■ REQUEST
Put the lines of the records from the line containing "Open a new browser tab" up to and including the line containing "click(x=423, y=56)" into a JSON list of strings, one string per line, leaving out blank lines.

■ Item position records
☆ ☆ ☆ ☆

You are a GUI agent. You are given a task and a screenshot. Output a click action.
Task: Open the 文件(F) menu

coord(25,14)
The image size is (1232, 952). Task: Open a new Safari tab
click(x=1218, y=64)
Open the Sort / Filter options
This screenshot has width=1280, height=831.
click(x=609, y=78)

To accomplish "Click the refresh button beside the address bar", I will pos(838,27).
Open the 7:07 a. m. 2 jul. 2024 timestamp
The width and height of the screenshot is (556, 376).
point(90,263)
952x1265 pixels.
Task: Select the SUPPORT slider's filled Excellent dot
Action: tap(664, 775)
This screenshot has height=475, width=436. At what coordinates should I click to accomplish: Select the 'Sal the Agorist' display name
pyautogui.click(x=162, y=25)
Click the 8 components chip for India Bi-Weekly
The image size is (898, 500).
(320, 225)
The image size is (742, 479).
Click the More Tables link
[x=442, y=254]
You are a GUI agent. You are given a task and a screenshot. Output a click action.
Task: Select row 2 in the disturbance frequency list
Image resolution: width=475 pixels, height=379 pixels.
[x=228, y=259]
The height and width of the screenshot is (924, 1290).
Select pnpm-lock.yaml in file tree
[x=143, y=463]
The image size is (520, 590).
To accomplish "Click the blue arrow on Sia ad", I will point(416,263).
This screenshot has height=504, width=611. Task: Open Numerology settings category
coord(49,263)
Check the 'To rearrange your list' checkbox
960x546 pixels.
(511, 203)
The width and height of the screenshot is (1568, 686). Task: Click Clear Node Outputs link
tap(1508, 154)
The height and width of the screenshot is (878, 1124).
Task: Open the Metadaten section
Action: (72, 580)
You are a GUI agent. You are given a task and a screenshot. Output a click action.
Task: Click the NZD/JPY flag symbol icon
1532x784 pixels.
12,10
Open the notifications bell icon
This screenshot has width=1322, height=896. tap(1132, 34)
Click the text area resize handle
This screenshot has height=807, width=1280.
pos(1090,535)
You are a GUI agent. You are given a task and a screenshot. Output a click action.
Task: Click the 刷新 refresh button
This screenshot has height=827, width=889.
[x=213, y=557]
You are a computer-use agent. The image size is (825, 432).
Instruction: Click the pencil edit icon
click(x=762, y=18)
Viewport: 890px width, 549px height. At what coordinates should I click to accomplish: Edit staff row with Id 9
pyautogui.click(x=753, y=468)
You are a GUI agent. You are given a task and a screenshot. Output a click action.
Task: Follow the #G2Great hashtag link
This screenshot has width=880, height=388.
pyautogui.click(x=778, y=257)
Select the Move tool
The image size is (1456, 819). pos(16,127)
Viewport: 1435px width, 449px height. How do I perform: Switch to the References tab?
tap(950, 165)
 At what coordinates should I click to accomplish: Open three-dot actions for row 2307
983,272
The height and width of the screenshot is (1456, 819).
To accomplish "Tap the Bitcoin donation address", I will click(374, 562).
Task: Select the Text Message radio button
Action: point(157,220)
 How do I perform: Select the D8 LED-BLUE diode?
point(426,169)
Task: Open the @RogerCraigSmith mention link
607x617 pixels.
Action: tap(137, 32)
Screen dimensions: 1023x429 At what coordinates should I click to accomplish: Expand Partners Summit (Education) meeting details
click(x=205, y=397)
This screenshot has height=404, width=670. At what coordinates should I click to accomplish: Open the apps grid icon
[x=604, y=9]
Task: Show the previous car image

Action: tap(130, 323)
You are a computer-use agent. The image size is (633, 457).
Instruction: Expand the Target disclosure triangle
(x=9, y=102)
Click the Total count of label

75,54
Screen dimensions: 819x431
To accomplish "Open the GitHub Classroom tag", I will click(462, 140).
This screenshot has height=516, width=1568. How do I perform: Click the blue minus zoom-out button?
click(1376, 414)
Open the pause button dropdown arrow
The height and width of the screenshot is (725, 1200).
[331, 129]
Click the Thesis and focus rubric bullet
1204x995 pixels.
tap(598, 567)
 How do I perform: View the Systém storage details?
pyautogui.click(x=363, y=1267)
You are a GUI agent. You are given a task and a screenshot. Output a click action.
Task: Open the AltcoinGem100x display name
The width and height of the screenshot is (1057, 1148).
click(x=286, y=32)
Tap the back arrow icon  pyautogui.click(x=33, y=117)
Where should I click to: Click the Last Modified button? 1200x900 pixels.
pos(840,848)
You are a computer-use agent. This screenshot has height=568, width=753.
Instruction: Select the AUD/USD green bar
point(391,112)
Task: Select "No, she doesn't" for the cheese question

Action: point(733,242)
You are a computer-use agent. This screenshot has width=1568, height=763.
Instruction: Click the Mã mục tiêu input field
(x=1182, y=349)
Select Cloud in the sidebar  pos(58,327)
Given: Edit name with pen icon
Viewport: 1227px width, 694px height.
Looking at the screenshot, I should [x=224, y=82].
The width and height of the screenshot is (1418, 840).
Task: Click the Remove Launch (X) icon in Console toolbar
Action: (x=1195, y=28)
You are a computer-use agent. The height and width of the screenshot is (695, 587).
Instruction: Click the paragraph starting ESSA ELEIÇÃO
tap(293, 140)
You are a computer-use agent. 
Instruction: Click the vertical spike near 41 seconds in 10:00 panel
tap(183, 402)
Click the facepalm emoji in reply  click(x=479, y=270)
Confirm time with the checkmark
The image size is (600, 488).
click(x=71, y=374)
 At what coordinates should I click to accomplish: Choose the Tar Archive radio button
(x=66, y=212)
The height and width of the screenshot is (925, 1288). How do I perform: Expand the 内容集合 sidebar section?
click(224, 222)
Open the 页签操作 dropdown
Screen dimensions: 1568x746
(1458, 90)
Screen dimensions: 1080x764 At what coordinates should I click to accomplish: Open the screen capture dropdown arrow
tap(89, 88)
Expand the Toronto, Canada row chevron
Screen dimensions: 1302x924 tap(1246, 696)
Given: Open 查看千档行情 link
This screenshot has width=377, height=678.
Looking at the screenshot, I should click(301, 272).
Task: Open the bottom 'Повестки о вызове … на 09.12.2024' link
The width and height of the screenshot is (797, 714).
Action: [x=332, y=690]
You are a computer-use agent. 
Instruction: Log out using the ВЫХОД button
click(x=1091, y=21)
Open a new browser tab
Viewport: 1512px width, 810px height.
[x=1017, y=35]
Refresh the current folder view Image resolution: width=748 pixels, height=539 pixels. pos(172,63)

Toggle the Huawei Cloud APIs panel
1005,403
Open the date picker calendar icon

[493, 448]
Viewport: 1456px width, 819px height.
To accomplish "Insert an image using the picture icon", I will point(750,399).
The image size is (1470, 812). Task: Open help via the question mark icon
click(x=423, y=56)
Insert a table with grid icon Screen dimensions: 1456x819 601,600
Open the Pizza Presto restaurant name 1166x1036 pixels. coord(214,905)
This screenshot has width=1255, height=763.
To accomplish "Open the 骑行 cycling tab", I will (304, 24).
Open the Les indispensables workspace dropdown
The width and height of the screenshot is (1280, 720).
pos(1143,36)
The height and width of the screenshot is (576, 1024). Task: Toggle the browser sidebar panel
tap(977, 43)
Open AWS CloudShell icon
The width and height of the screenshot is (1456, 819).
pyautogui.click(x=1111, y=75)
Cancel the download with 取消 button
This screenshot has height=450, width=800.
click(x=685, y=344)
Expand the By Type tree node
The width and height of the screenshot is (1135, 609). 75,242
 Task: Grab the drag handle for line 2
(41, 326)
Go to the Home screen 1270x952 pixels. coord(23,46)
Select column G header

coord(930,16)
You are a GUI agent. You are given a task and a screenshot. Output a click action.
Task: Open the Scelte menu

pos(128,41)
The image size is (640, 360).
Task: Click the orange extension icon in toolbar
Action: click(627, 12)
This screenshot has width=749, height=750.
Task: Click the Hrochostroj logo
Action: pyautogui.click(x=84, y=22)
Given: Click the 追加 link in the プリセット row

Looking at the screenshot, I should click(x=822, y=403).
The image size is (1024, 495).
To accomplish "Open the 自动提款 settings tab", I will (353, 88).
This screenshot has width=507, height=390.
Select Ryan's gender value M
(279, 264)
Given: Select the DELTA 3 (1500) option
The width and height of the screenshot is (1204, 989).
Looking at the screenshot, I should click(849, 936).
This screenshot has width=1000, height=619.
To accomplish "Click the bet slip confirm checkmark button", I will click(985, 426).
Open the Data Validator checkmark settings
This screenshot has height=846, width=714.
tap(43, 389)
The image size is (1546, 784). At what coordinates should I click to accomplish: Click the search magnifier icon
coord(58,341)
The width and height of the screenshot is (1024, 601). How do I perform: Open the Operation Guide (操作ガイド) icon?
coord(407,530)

☆ ☆ ☆ ☆

■ COMPLETE RESPONSE
[
  "Open a new browser tab",
  "Viewport: 1512px width, 810px height.",
  "[x=1017, y=35]",
  "Refresh the current folder view Image resolution: width=748 pixels, height=539 pixels. pos(172,63)",
  "Toggle the Huawei Cloud APIs panel",
  "1005,403",
  "Open the date picker calendar icon",
  "[493, 448]",
  "Viewport: 1456px width, 819px height.",
  "To accomplish \"Insert an image using the picture icon\", I will point(750,399).",
  "The image size is (1470, 812). Task: Open help via the question mark icon",
  "click(x=423, y=56)"
]